▶ **Goal of the exercise**:
The line with "1024x443 pixels." and each line following it, up to the final line of the data, should be set down exactly; pictures stay out.

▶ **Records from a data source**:
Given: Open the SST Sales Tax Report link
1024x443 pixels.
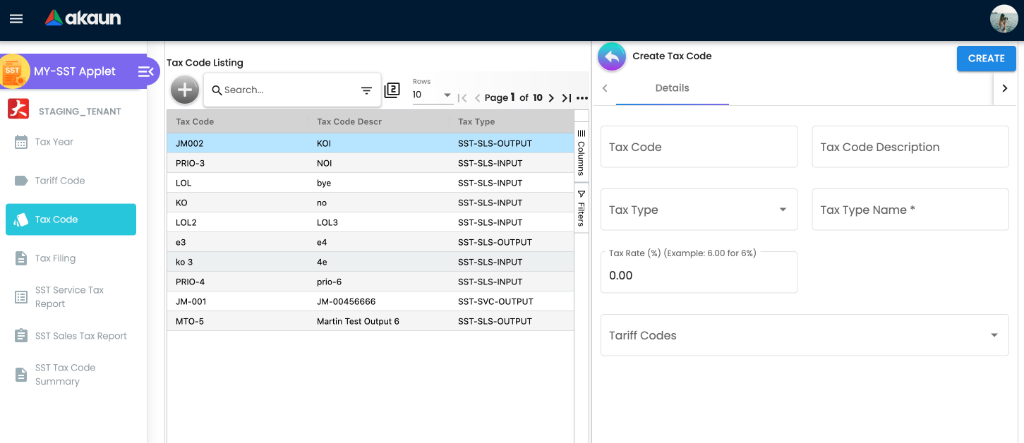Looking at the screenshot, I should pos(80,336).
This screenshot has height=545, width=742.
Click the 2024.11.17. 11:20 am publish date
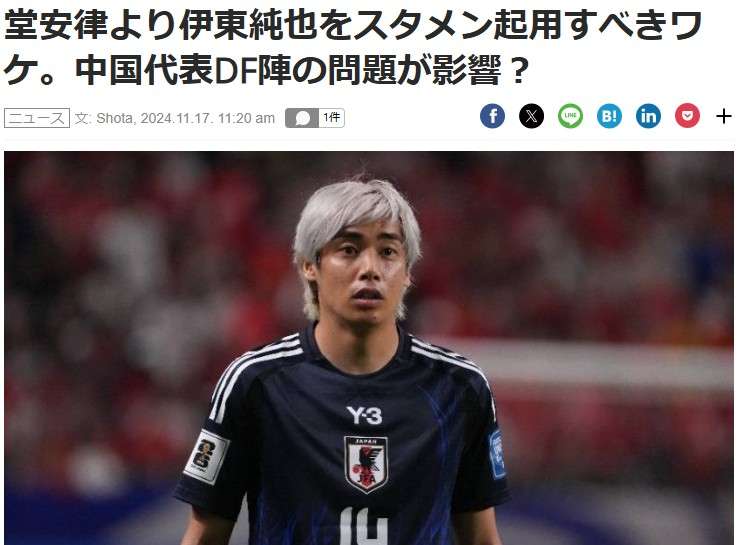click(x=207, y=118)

▶ **Output of the task**:
1024x443 pixels.
Looking at the screenshot, I should pos(80,336).
This screenshot has height=545, width=742.
Click the 2024.11.17. 11:20 am publish date
click(x=207, y=118)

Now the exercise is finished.